I'm not certain the coding on HD wallets is standardized enough to make a general command to an hd firstunusedaddress
 
I guess I'll do it the hard way...

Grab and check all addresses in the wallet for presence on blockchain and memory pool (pretty sure this is already done to calculate the balance(s)).

All which return null will be saved from the purge. (boolean opposite of what is done to calculate balance(s)).

This list will be run through Some Kind of [age] Test(tm)(c). Can't test block height because the whole point of finding unused addresses is that they aren't used and won't be in the blockchain, duh... So, I have yet to devise this test.

If none return null, and none survive the purge; fallback to getnewaddress...

Seems this logic could be baked-in, and wouldn't care about "standardization" of how the chain is chased...

Grab everything, purge used, sort by age, present oldest first by similar method of getnewaddress...

This doesn't account for other wallets going further out the HD chain on the same HD seed.

But, for my application, it doesn't have to.

Which is likely why nothing has been implemented; to allow flexibility.

But it creates a problem. Given the high-speed nature of IS and the memory pool, and the large amount of computational power this requires; the results could go stale almost immediately. An address could end up being used in the meantime. Which is why it'd be much better if it were baked-in. The dashd is already keeping a proper inventory and is much better suited to keeping track of this. Especially on low-clock embedded/IoT systems...

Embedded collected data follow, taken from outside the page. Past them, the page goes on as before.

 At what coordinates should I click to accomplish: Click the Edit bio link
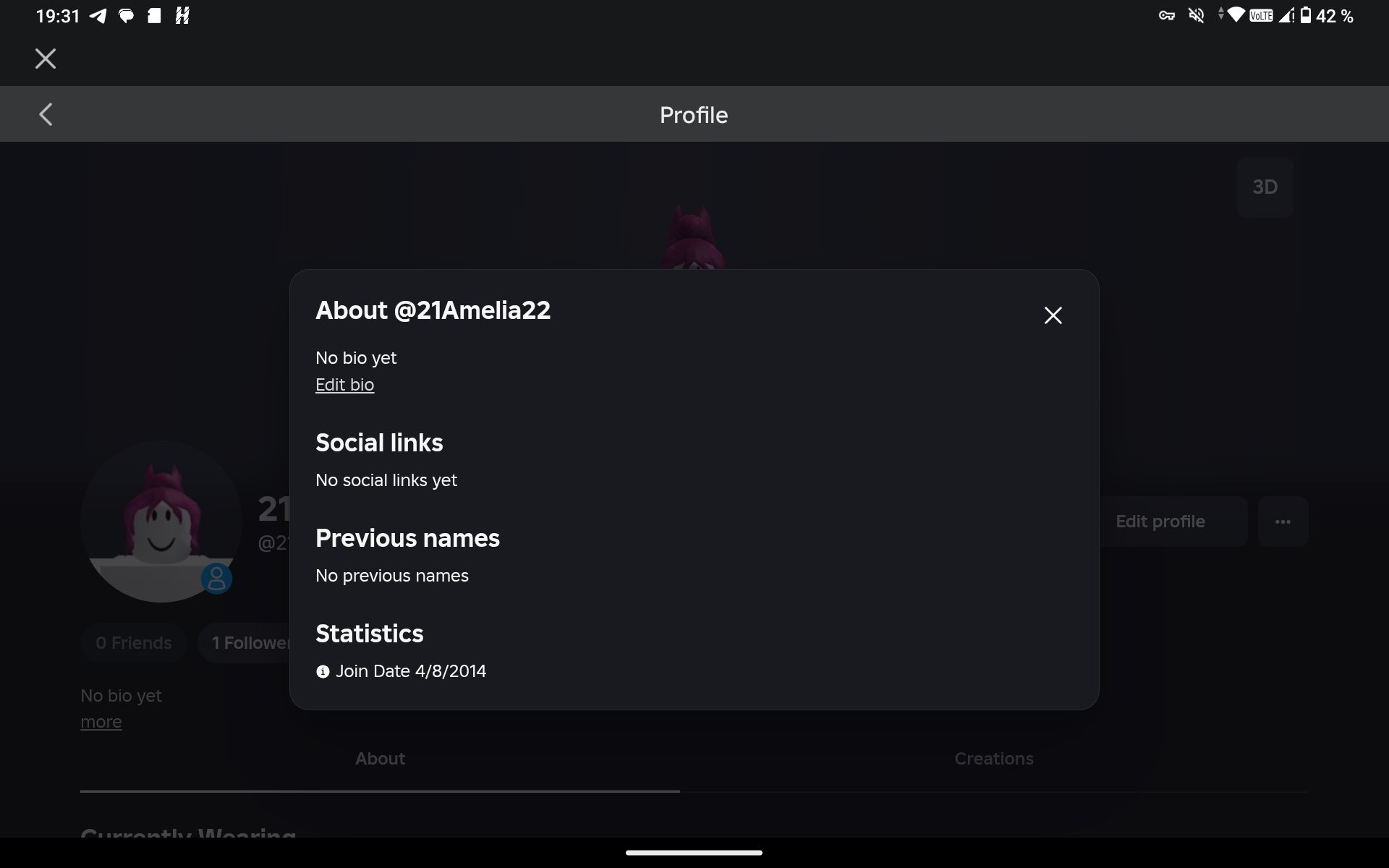[344, 385]
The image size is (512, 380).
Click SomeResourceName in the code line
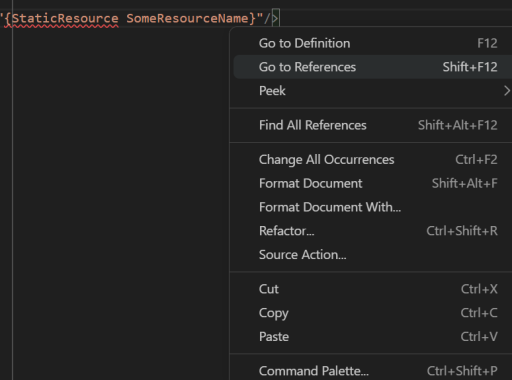click(x=187, y=18)
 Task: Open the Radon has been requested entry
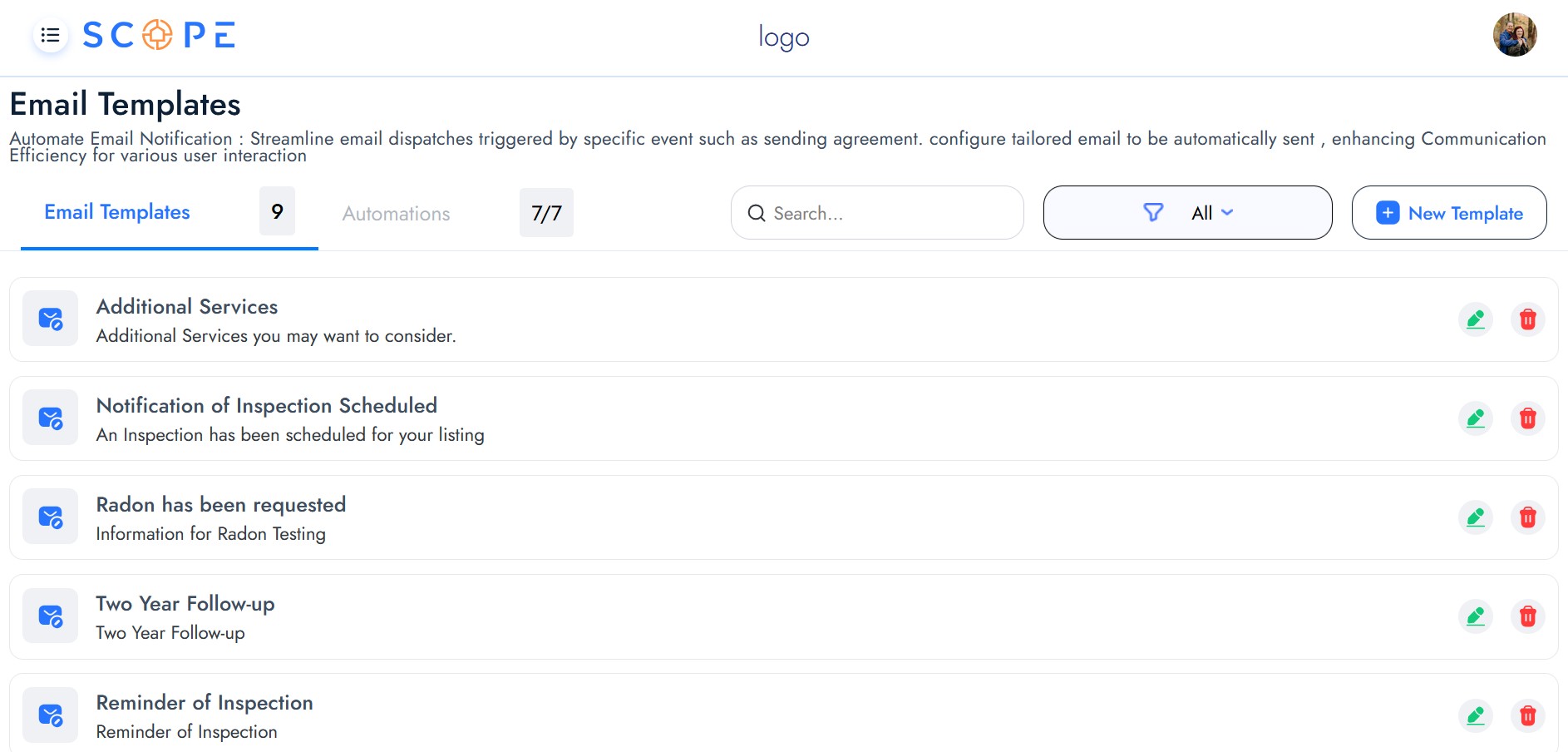click(220, 505)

Something that stops after finding 10 consecutive unused addresses is, IIRC, how the standard is supposed to work. The ability to override that 10 with an integer of one's choosing via CLI option or an option in the already-exists config file, dash.conf, would solve all concerns. Same flexibility, but it's baked into the API, no worries about stale data being used to issue an address, and the same work doesn't have to be done twice on the same CPU. Or, repeatedly, to check for staleness... ...at least thats how it looks from where I'm standing. I'm not aware of any other considerations being needed to facilitate it.